Customers experiencing higher rates of errors for our Presence service

Incident Report for PubNub

Postmortem

Problem Description: Starting at 06:20 UTC Dec 25, the PubNub Presence service had a sharp increase in errors (50x) and/or increased latencies. The incident was experienced in all regions, though at different frequencies/severities. The incident spanned six discrete timeframes ranging in duration from 20 minutes to 3:40 hours, completely resolving at 01:06 UTC on Dec 26. The incident management team responded immediately to the alert and worked through multiple phases of issue identification, mitigation, resolution, and root cause analysis. Many of the attempts at mitigation showed promising results, restoring the service at various points (as illustrated in the Impact chart below) during the incident. While temporarily successful, the final effort towards resolution was not identified until the final timeframe, when the team was able to restore the service completely to it’s normal running state.

Root Cause: The root cause was difficult to identify, as a number of distinct, seemingly unrelated, triggering events caused back pressure on the data layer, eventually causing timeouts on a code layer that runs on the data layer (designed to batch and minimize the round-trip calls between various Presence layers and the data layer). Error messages from our data layer provider were not sufficient to identify the specific module causing the timeouts. After escalations and investigation with our data layer provider we were able to identify and tune the module more effectively, also adding more telemetry to allow us to better alert, identify, tune, and resolve any future similar incidents.

Impact: Between 06:20 UTC Dec 25 and 1:06 UTC Dec 26, there were six timeframes during which the Presence service was degraded.
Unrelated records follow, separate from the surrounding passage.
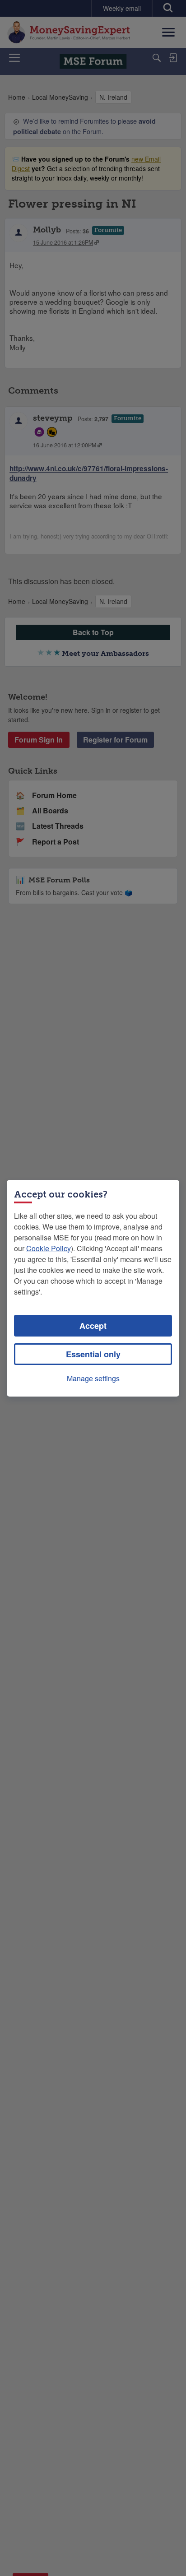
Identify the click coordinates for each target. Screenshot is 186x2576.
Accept (93, 1326)
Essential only (93, 1354)
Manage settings (93, 1378)
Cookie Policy (48, 1248)
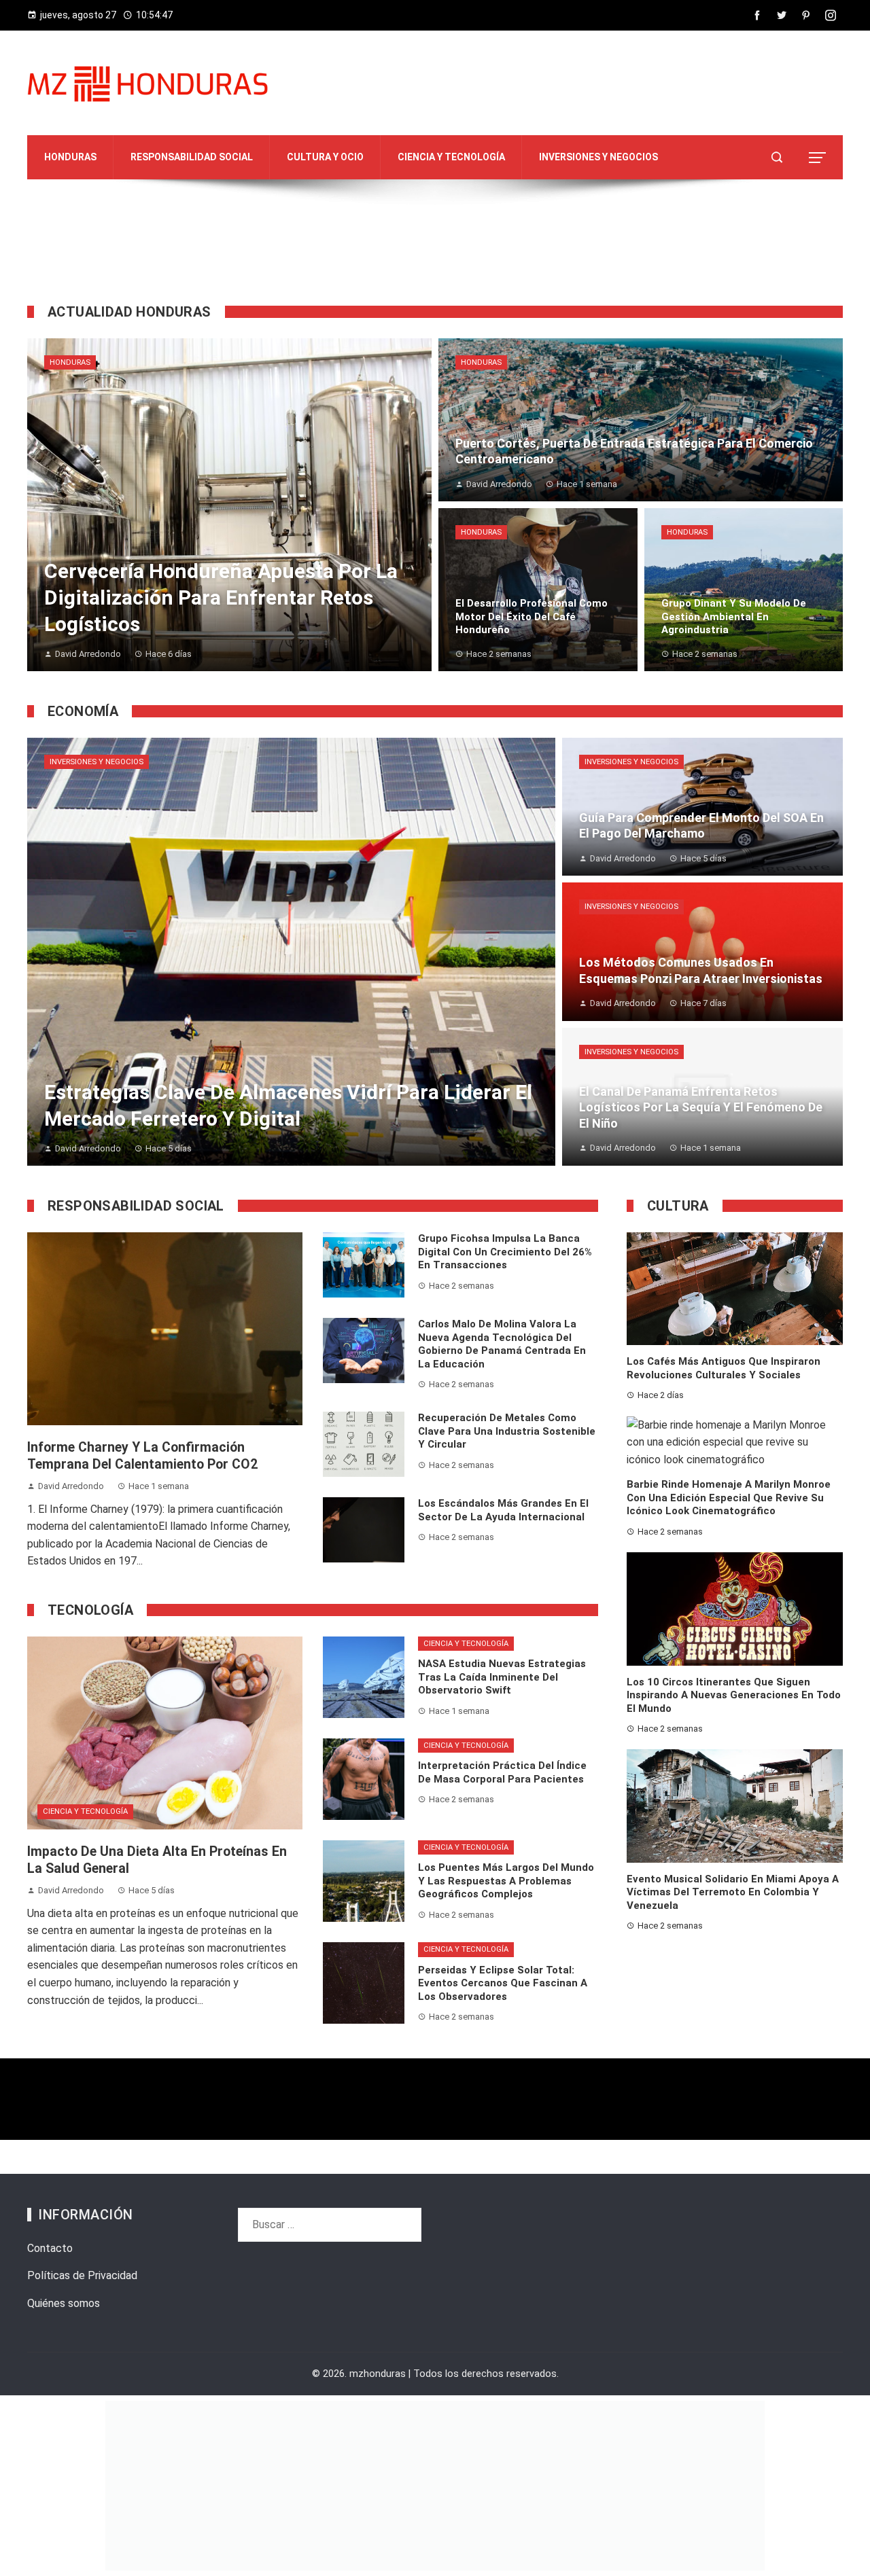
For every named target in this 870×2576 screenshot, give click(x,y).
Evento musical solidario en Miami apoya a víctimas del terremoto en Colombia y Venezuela (733, 1892)
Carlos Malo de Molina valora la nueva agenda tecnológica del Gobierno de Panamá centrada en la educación (502, 1344)
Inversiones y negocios (96, 761)
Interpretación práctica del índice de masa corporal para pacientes (502, 1772)
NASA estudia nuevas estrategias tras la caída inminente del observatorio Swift (502, 1677)
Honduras (70, 362)
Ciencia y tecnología (85, 1811)
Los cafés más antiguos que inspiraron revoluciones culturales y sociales (723, 1368)
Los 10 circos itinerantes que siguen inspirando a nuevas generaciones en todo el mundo (734, 1695)
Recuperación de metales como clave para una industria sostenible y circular (506, 1431)
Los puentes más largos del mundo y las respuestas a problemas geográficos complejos (506, 1880)
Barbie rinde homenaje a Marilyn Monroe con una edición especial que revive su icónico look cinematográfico (729, 1497)
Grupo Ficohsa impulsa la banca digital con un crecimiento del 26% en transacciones (505, 1251)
The incident was experienced as (a) Accuracy of Presence counts, (b) an increase in 50x errors, and/or (c) increased latencies in Presence API calls returning. The specific timeframes are represented in the graph below:

The duration of the timeframes ranged from ~15 minutes to ~3:30 hours.

Resolution: There were various attempts at resolution, each providing temporary restoration of the service. These involved switching the service to an alternative “hot” data layer while the primary data layer could be restored. As indicated on the chart above, the switches between the data layers is evidenced by the immediate restoration of service. Unfortunately, the redundant data layers would each begin exhibiting the same issues, requiring a constant switching of data layers, and restoration of the affected data layer. The final resolution involved identifying the module causing the time outs, and tuning that module across all redundant Presence data layers.

Mitigation Steps and Recommended Future Preventative Measures:

The existence of multiple, synchronized data layers was able to provide some redundancy and temporary resolution, however only a tuning of the entire system together was able to completely relieve the backpressure. The main reason for the long time to fully restore was a lack of telemetry from the data layer, preventing a better understanding of root cause and direct location of the back pressure. Three preventative measures were put in place:

Working with our data layer provider, we were provided better telemetry of poorly performing modules.
We added more internal telemetry so future similar incidents can be more easily alerted/detected.
We created an updated playbook for how to detect and address any similar issues.

Posted Jan 08, 2020 - 03:22 UTC

Resolved

This incident has been resolved.

Posted Dec 25, 2019 - 11:53 UTC

Monitoring

Any customer previously experiencing the errors with Presence should no longer be impacted. We are actively monitoring.

Posted Dec 25, 2019 - 10:21 UTC

Update

We have been able to route around the problem and the error rates have dropped but we are still working on fixing the underlying problem and will keep this incident open until we do so

Posted Dec 25, 2019 - 08:51 UTC

Update

We are continuing to work on a fix for this issue.

Posted Dec 25, 2019 - 08:25 UTC

Identified

From 10:20 PM - 11:00 PM PM PST, some customers may have experienced an elevated error rate for presence calls in all regions. Similar errors were seen started at 11:40 PM PST and appear to be over.

Posted Dec 25, 2019 - 08:15 UTC

This incident affected: Points of Presence (North America Points of Presence, European Points of Presence, Asia Pacific Points of Presence, Southern Asia Points of Presence) and Realtime Network (Presence Service).